With all the downside sentiment in the industry today it might be hard to find some upside as a counter balance. The market is distinctly flat within most sectors and a recent quote from BCI Media Group stated " while supply pressures continue to build in many sectors of the market, it is highly unlikely there will be a sustainable increase in building construction in the short term'. However in the same article it did mention $17.3 billion in total construction starts for the last 3 months. Which is actually an increase of 16% from the last reported period. That is still a large amount of construction. Retail construction has also bucked the trend as large multi national companies with ready access to finance have continued to build as they fight each other for market share in the competitive retail environment.  

Positive sides to the current economic climate are most definitely evident. I recently attended the AIQS Infinite Value Awards in Melbourne at which Conduit Recruitment was a sponsor. On talking to a number of Directors of QS companies, positive views were abundant and matched the vibrant and ebullient atmosphere of the evening.  

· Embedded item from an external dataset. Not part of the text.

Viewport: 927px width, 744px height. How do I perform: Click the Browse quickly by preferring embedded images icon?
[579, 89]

Some positive developments and outcomes of the current challenging market within the QS Industry would include the following: 

Innovation

In a strong market lots of energy is put into sustaining growth and meeting the demand. Keeping the wheels on you could say. However in a slow market more energy is put into refining services so that the outcome is the same but is achieved at a lower fee or income. Technology is developed and office procedures are refined and manipulated. Why are these changes and innovations not made during the good times - well perhaps the focus and scrutiny are not there. These innovations are also seen within the industry at large as different building techniques are created, different materials are tried and different methodologies, perhaps suppressed in the past, are pushed to the front. The industry as a whole jumps forward and will only benefit from the changes.

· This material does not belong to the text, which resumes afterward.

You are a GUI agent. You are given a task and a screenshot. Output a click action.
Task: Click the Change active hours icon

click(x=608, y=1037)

Diversification & Efficiencies

Due to the slow down in building starts the QS service has had to move into other market sectors that may have not been a priority before. These would include infrastructure, mining, oil and gas, rail and logistics. These areas are not new to the QS service, but it would have to be said they have been more prominent in the service offering in the UK and Europe. They were not on the radar before and the expertise was not available and hard to secure. Now companies have had to move into these areas as a necessity as their usual income streams have slowed. Companies have opened divisions and expertise has been sort and acquired. The companies that have implemented this change will have a more rounded and complete list of services on offer moving forward and will carry these new income channels into the future. The Australian QS service has needed this diversification for a while and it was too limited to a few specialist companies. QS companies are also being asked to engage in other non traditional services such as Claims Management and Life Cycle assessments. All growth in these areas will add to companies' repertoires.  

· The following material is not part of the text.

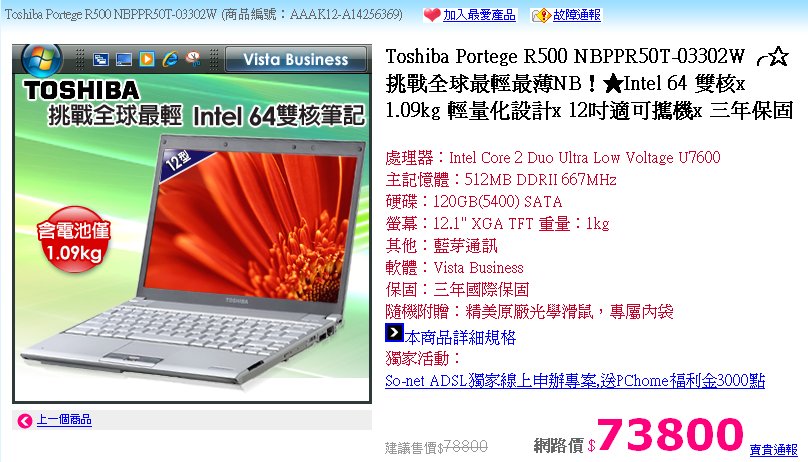The height and width of the screenshot is (462, 808).
Task: Click the black arrow next to 本商品詳細規格
Action: [x=394, y=332]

Recruitment Rationalisations

Downsizing is not fun and is usually going in the wrong direction to the business plan! However a downturn does provide a chance to upgrade the team when talent, that may not have usually been on the market, become available. There are also major opportunities to rationalise the recruitment process. When the market is buoyant and the skill shortage is heightened, companies are more willing to pay recruitment fees for their new hires. They need staff numbers and they need them quickly. However a slow market allows companies more time to focus on cost saving strategies for their recruitment processes. These can include appointing internal recruitment consultants that have left the agency environment as well as growing their networks through social media strategies. However, it has to be said that the effectiveness of an in-house system is directly proportional to the skills and abilities of the internal recruiter. Selecting the right person is extremely important as the advantages mentioned above will be lost otherwise. Also, strategic hires and 'hard to finds' will always benefit from the involvement of well entrenched agencies as multiple sources are needed to track down the right person.  

Training Time

Training schedules may suffer in the good times. They shouldn't but, let's face it, business travels at warp speed these days and deadlines take priority. But I hear a lot these days about the reinvigoration of QS training programs within firms. There is still a big shortage in the commercially astute, client facing, project adept Senior QS. It's wafer thin in Australia and when the older guard move on, which they are with all these acquisitions, the shortage will be critical. Time to start growing them from within. It's an investment that will bring returns when the market turns and it looks like many firm have adopted this philosophy. 

There is no doubt that times are tough. But there are lots of positive signs that point to an embellishment of the QS service due to the slow market conditions. Through adversity often comes enhancement.